## RECORD EXTRACTS
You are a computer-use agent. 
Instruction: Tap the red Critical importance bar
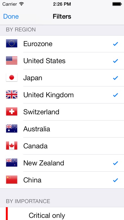pos(7,214)
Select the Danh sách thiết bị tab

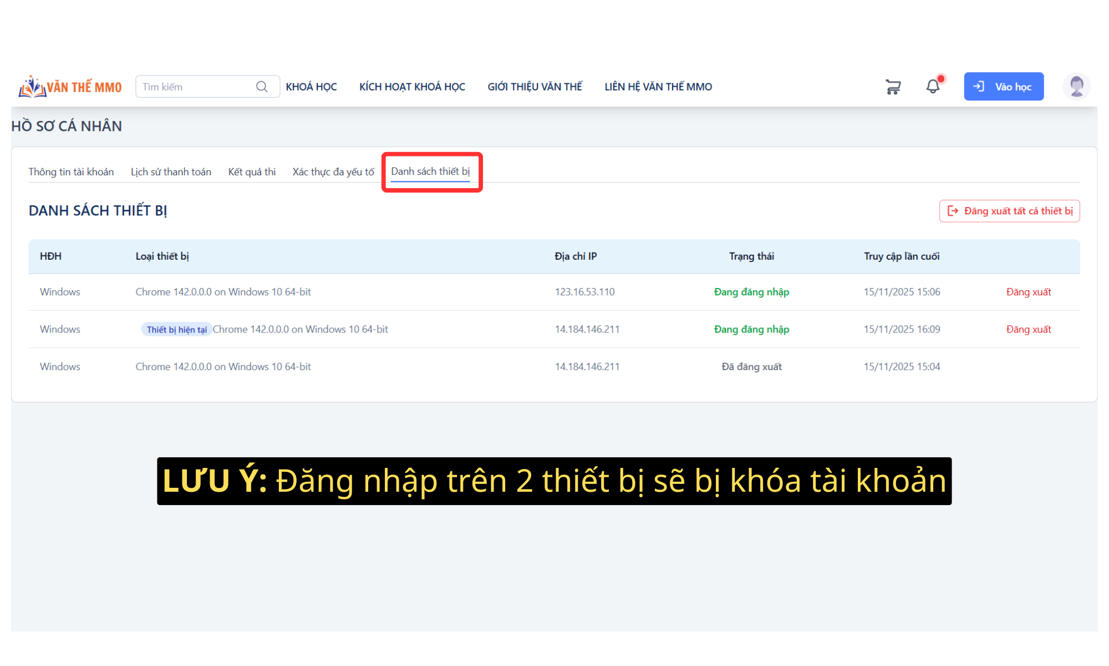click(430, 171)
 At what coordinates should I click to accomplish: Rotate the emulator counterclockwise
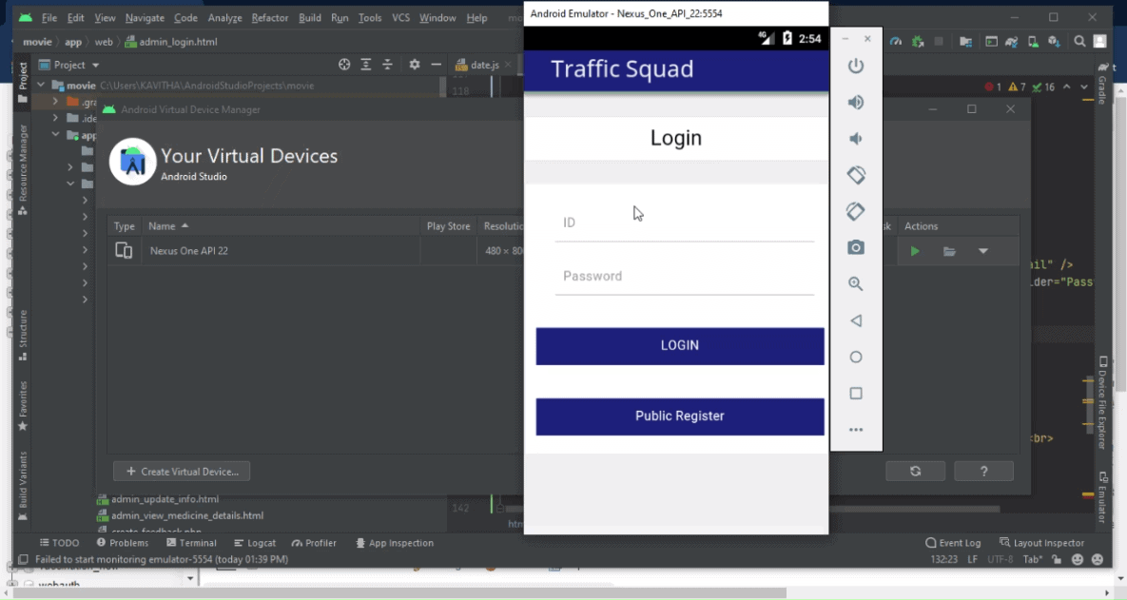pyautogui.click(x=855, y=174)
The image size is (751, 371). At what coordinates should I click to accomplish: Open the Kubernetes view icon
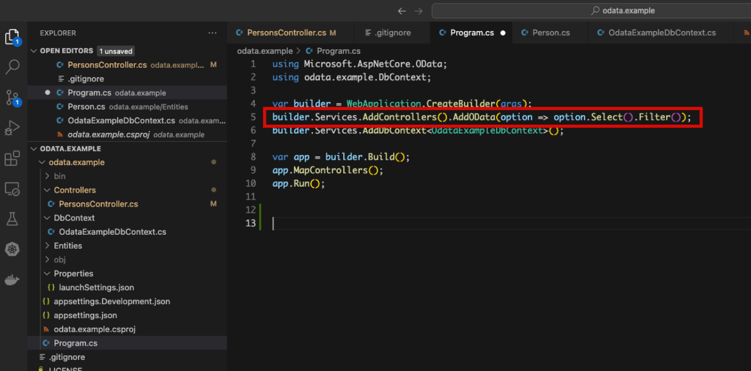12,250
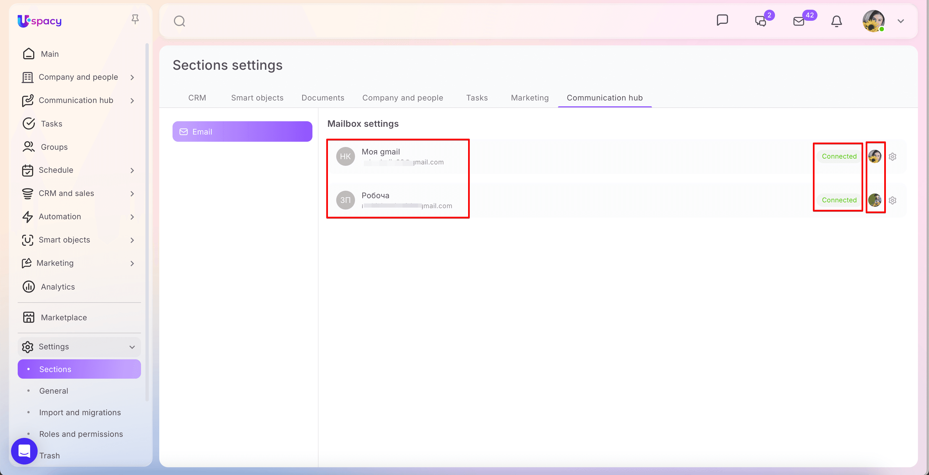Open the Marketplace sidebar item

pyautogui.click(x=64, y=317)
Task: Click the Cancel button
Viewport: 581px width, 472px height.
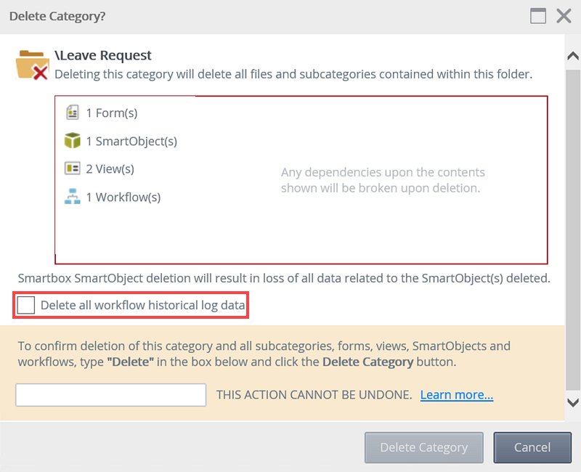Action: coord(532,447)
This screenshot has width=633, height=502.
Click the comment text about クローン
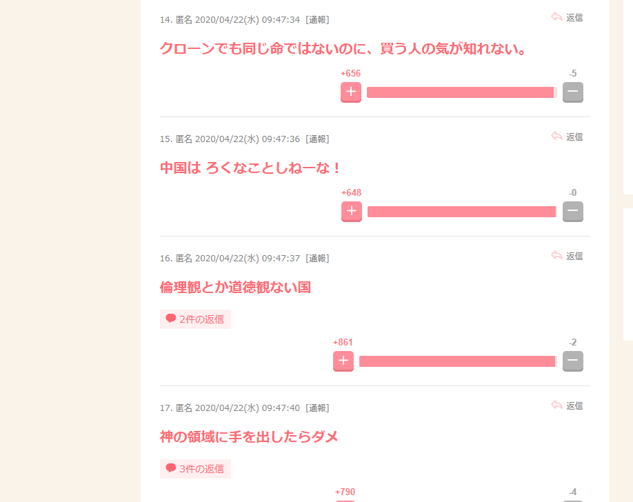pos(343,48)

## TASK DETAILS
Set out every line of the items above as a numbered list, omitting blank lines and excluding the pictures.

## EXERCISE OUTPUT
1. You are a computer-use agent. 
2. Instruction: Tap the red Critical importance bar
3. pos(7,214)
4. Select the Danh sách thiết bị tab
5. click(430, 171)
6.  At what coordinates should I click to accomplish: Rotate the emulator counterclockwise
7. pyautogui.click(x=855, y=174)
8. The image size is (751, 371). At what coordinates should I click to accomplish: Open the Kubernetes view icon
9. 12,250
10. Open the Marketplace sidebar item
11. pyautogui.click(x=64, y=317)
12. Task: Click the Cancel button
13. Viewport: 581px width, 472px height.
14. Action: coord(532,447)
15. This screenshot has width=633, height=502.
16. Click the comment text about クローン
17. pos(343,48)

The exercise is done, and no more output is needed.